──────── Source material

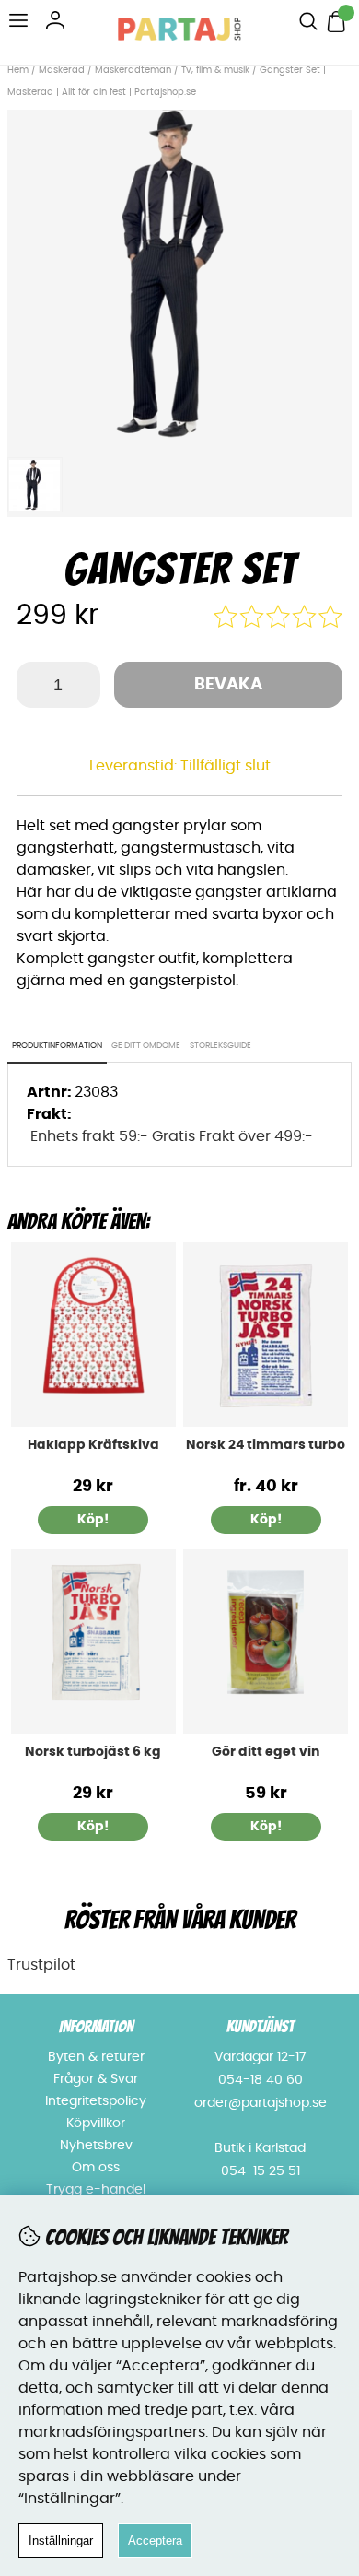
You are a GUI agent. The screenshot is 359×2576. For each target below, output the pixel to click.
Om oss (96, 2167)
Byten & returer (96, 2057)
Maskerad (62, 70)
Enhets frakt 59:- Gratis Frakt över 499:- (171, 1136)
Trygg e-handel (95, 2189)
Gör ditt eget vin (265, 1752)
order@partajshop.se (260, 2103)
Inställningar (61, 2540)
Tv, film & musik (215, 70)
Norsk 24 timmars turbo (265, 1445)
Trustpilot (41, 1965)
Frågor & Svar (95, 2079)
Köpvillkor (95, 2123)
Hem (18, 70)
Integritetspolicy (95, 2101)
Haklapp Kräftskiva (93, 1445)
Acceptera (155, 2540)
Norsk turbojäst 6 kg (93, 1752)
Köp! (266, 1519)
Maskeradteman (133, 70)
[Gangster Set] (179, 436)
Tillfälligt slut (225, 766)
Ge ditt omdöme (145, 1045)
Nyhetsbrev (96, 2145)
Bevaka (228, 684)
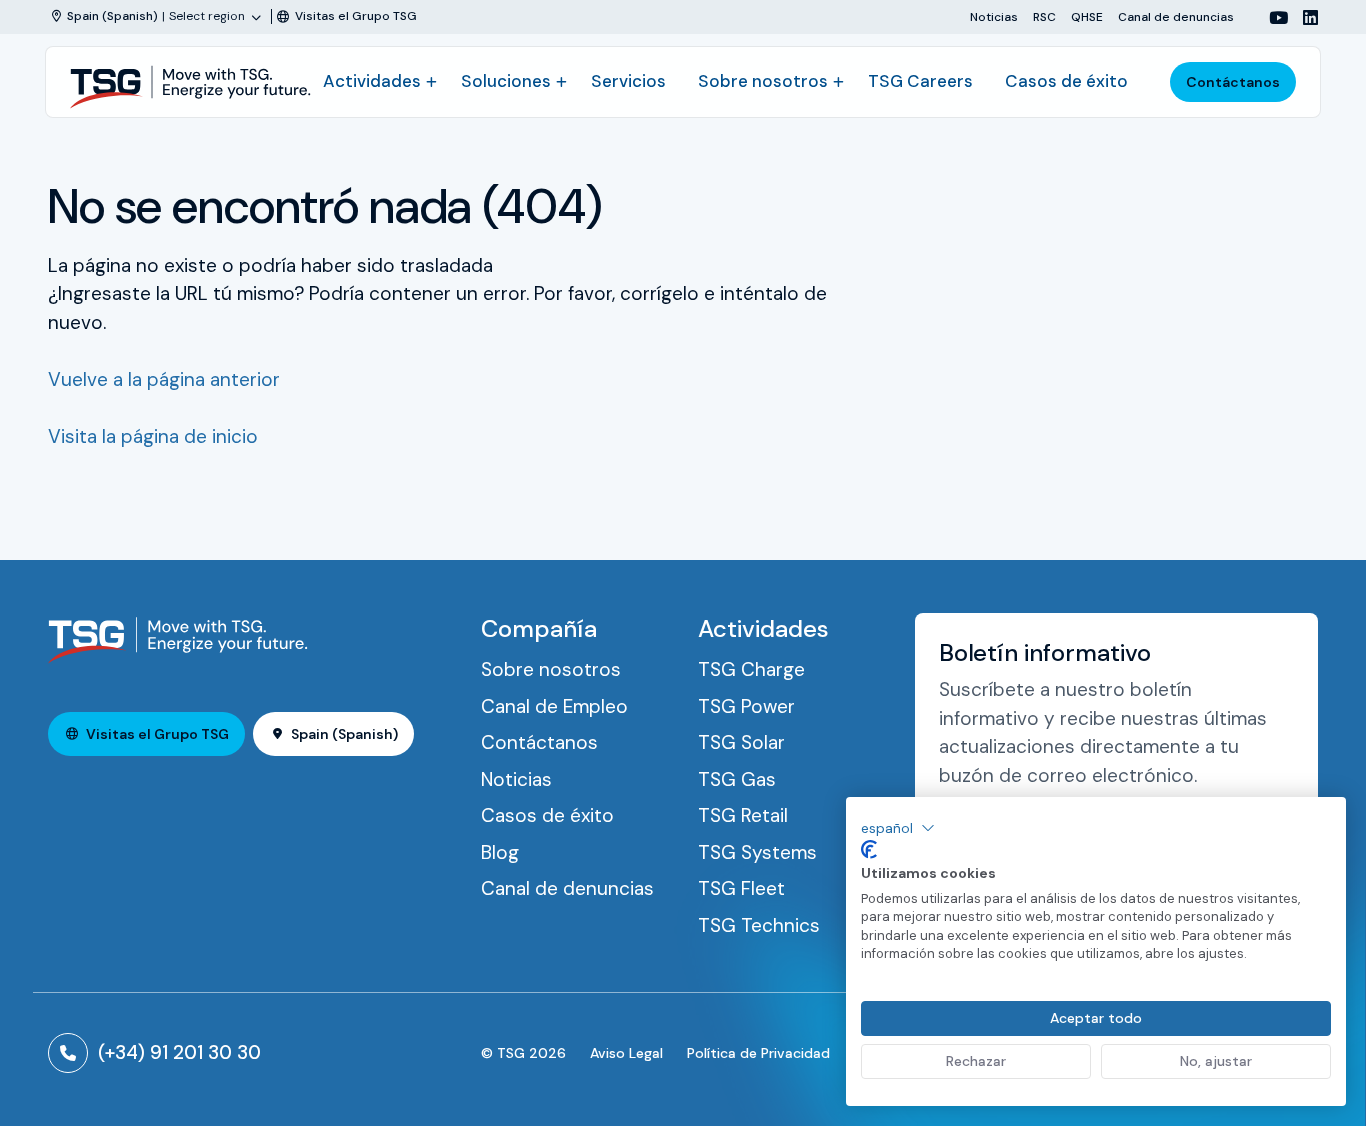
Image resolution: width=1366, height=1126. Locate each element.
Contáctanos (1233, 82)
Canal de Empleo (554, 706)
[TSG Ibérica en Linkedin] (1303, 17)
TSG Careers (920, 81)
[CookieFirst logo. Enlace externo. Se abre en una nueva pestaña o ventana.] (869, 850)
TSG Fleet (741, 888)
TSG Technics (759, 925)
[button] (898, 828)
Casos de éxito (1066, 81)
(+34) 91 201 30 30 (179, 1052)
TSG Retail (743, 815)
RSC (1044, 16)
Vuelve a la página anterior (164, 379)
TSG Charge (751, 669)
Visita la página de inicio (153, 436)
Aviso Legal (626, 1053)
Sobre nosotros (763, 81)
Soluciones (506, 81)
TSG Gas (737, 779)
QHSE (1087, 16)
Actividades (372, 81)
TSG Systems (757, 852)
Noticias (994, 16)
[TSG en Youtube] (1271, 17)
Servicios (628, 81)
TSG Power (746, 706)
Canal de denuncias (1176, 16)
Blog (500, 852)
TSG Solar (741, 742)
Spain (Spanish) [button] (344, 734)
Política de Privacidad (758, 1053)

────────────────

- **Assignment**: Among the lines of the entries above, count those containing the string "página". Write the number alone.

- **Written answer**: 2